Sem
barreira jurídica, portaria da TI Tupinambá de Olivença depende apenas de
decisão do governo Lula
Há
mais de 15 anos, o povo Tupinambá aguarda que a demarcação da Terra Indígena
(TI) Tupinambá de Olivença avance. O último andamento significativo foi a
publicação do Relatório Circunstanciado de Identificação e Delimitação (RCID)
da TI, em 2009. A emissão da portaria declaratória, próxima etapa do processo
demarcatório, depende apenas da vontade política do governo Lula e do ministro
da Justiça, Ricardo Lewandowski.
“Não
cabe mais argumentos para dizer que não assina [a portaria declaratória]. Tem
que assinar”, explica Ramón, uma das 40 lideranças Tupinambá que estão
presentes em Brasília nesta semana e cobram do governo a demarcação da TI. Para
ele, a continuidade do procedimento demarcatório de suas terras “é algo
meramente político, de interesses”.
Não
há nenhum impedimento jurídico ou administrativo para que a portaria
declaratória da TI Tupinambá de Olivença, no sul da Bahia, seja publicada pelo
governo federal.
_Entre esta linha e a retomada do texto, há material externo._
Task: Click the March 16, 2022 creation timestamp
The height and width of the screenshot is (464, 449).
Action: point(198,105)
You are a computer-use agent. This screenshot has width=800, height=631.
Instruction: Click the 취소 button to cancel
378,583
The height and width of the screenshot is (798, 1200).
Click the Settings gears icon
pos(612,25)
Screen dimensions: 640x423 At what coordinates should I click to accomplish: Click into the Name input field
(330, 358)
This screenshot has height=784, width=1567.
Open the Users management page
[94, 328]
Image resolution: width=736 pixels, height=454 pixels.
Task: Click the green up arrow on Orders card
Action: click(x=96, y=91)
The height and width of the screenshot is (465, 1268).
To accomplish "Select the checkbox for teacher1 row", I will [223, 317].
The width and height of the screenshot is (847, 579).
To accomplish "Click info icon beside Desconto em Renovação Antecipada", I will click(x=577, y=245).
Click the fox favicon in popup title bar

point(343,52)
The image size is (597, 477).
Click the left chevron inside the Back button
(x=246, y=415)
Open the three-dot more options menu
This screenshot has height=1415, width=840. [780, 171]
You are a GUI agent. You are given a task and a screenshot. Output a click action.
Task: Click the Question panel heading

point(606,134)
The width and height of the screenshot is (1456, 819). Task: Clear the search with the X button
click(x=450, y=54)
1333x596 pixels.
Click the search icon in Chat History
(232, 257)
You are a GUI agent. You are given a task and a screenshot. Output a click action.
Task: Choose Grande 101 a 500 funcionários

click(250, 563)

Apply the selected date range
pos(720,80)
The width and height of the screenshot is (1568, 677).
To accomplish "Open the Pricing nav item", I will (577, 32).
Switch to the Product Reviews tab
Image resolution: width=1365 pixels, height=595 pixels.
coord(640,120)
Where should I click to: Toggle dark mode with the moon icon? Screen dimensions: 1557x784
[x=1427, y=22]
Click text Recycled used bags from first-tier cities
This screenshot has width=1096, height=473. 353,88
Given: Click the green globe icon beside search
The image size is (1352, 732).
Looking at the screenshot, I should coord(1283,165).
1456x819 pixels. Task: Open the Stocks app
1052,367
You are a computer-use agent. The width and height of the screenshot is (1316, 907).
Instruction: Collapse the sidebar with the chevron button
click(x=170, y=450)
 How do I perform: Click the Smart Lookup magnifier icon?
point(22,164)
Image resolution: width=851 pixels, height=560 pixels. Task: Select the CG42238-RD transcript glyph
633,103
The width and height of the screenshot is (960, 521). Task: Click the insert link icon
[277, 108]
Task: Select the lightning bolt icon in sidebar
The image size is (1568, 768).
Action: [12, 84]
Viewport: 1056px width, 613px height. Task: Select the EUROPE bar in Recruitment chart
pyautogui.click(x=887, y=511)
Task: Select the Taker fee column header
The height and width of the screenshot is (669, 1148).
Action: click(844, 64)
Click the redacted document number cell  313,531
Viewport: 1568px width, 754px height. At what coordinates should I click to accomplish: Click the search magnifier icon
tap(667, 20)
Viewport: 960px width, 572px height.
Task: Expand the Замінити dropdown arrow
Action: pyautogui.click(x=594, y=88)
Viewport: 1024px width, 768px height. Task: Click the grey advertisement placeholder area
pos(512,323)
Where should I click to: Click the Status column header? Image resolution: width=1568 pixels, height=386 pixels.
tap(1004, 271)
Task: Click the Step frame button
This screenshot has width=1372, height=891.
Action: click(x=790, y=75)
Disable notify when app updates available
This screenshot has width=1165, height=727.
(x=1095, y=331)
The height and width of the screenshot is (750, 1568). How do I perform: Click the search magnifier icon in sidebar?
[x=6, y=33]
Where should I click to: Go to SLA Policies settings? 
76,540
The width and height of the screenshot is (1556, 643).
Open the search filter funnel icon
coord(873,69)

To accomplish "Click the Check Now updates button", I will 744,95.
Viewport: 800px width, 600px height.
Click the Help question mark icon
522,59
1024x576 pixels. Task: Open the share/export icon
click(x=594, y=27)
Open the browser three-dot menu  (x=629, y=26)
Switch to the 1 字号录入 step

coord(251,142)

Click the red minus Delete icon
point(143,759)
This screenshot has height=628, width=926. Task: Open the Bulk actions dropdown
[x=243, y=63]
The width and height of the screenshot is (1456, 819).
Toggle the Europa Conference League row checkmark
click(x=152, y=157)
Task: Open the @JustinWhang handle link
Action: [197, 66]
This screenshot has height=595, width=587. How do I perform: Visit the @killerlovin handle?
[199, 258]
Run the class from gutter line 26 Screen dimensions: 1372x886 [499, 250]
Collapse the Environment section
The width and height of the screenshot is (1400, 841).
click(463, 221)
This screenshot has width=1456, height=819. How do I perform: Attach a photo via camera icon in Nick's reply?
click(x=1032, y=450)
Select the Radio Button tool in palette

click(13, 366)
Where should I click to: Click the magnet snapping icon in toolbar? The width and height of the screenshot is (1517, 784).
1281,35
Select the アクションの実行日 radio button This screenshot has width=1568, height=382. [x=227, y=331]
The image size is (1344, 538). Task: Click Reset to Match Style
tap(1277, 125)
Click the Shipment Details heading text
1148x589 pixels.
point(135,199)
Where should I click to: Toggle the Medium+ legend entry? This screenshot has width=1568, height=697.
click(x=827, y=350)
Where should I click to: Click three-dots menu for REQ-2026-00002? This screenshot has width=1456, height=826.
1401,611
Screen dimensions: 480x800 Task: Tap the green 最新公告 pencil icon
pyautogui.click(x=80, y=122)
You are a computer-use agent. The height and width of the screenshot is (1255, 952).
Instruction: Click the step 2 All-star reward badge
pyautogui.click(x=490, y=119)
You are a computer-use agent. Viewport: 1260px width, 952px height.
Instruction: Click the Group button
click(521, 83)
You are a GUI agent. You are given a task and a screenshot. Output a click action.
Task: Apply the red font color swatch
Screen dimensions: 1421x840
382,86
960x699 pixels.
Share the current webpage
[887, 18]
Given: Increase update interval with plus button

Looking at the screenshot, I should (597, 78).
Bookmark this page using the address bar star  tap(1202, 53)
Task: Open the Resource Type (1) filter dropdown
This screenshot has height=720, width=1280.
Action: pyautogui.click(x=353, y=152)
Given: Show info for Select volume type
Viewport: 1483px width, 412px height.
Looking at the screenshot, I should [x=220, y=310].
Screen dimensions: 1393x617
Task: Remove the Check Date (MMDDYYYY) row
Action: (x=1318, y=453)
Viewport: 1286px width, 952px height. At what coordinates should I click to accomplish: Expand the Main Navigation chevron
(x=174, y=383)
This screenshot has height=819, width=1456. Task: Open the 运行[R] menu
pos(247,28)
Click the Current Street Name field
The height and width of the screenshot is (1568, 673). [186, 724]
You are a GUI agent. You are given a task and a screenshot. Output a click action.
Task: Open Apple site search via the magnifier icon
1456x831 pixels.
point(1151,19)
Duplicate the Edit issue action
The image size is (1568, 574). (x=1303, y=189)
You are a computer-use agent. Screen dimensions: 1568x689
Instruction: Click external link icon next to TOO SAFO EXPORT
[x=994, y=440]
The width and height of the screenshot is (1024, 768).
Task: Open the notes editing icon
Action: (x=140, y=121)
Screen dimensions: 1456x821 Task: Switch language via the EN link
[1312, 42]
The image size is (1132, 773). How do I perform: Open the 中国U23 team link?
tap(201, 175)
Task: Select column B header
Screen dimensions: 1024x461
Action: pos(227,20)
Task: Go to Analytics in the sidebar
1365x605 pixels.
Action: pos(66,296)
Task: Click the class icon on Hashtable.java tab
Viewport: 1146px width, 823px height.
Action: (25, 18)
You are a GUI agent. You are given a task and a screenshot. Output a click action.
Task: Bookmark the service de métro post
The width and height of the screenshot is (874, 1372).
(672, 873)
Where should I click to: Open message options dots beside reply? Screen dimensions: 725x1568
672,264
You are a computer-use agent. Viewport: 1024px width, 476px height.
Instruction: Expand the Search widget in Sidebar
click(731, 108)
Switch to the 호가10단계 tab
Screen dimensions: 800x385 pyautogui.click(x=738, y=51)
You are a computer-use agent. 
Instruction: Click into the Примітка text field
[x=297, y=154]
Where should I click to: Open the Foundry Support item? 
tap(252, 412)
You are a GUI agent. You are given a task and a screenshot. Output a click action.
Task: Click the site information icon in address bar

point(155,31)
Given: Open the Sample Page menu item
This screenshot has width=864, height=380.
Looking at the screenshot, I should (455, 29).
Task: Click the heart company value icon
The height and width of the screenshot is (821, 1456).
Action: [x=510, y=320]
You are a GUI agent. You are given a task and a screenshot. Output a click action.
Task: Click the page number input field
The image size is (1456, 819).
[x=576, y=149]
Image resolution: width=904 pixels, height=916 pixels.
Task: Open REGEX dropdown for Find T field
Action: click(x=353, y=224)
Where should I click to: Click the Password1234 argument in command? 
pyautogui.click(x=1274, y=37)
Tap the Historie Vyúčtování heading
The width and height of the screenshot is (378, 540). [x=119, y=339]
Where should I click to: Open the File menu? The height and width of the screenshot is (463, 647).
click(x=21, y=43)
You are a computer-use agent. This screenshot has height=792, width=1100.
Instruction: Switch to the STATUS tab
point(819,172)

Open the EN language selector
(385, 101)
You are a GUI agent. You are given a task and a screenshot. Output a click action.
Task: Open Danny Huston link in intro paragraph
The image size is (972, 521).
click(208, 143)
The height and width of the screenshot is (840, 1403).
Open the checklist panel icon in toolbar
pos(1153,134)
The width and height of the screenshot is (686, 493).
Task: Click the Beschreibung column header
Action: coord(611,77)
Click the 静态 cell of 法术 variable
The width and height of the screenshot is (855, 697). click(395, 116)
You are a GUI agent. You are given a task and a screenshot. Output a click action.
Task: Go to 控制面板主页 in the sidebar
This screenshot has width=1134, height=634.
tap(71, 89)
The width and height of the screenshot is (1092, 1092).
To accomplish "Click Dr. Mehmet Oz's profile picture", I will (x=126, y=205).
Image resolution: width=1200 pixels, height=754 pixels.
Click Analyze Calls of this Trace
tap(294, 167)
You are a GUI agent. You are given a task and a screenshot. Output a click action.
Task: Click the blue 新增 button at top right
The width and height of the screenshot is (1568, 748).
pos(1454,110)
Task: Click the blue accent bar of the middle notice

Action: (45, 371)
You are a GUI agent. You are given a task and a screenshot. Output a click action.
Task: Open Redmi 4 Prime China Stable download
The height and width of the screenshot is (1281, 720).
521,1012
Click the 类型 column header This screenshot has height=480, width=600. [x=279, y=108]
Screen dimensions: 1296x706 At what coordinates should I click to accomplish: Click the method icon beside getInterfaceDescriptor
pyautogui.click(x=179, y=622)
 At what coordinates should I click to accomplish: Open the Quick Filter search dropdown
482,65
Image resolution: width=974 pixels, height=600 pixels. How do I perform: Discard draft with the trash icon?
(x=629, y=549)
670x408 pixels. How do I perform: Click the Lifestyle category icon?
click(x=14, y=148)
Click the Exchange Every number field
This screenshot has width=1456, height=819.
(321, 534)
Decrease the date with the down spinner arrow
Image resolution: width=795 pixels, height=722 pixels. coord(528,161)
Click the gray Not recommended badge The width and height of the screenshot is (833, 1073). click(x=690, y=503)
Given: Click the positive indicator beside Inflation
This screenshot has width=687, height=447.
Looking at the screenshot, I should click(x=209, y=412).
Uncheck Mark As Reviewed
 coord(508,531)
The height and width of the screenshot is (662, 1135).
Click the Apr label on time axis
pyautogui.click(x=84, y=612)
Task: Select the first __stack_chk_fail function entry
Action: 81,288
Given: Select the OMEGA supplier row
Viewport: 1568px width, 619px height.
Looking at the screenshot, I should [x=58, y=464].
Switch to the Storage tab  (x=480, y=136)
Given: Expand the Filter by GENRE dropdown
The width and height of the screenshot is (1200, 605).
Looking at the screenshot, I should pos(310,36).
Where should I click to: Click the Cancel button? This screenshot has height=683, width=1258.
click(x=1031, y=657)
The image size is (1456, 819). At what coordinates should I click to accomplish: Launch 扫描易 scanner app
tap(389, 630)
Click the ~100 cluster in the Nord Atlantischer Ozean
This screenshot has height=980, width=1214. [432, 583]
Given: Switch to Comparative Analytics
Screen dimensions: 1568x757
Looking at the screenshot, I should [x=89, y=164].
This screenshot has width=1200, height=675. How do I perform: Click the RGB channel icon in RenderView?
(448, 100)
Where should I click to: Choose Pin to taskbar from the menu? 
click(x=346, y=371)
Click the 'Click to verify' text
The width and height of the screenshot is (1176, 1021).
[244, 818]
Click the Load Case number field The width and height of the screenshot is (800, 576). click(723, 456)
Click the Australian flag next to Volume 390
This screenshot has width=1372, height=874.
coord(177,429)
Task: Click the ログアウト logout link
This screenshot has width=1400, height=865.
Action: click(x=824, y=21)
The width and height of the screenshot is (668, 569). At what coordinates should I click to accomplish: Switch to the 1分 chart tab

É o que apontam informes técnicos da Fundação Nacional dos
Povos Indígenas (Funai) e do próprio Ministério da Justiça (MJ), responsável
pela emissão da portaria.
Uma
nota técnica da Assessoria Jurídica do Conselho Indigenista Missionário (Cimi)
aponta que a vigência da Lei 14.701, a “Lei do Marco Temporal”, também não impede que o governo publique a portaria, no caso
desta TI.
“Mesmo
que aplicado o marco temporal, ele não atinge o povo Tupinambá, já que os
indígenas sempre ocuparam porções de terras em toda a extensão do território”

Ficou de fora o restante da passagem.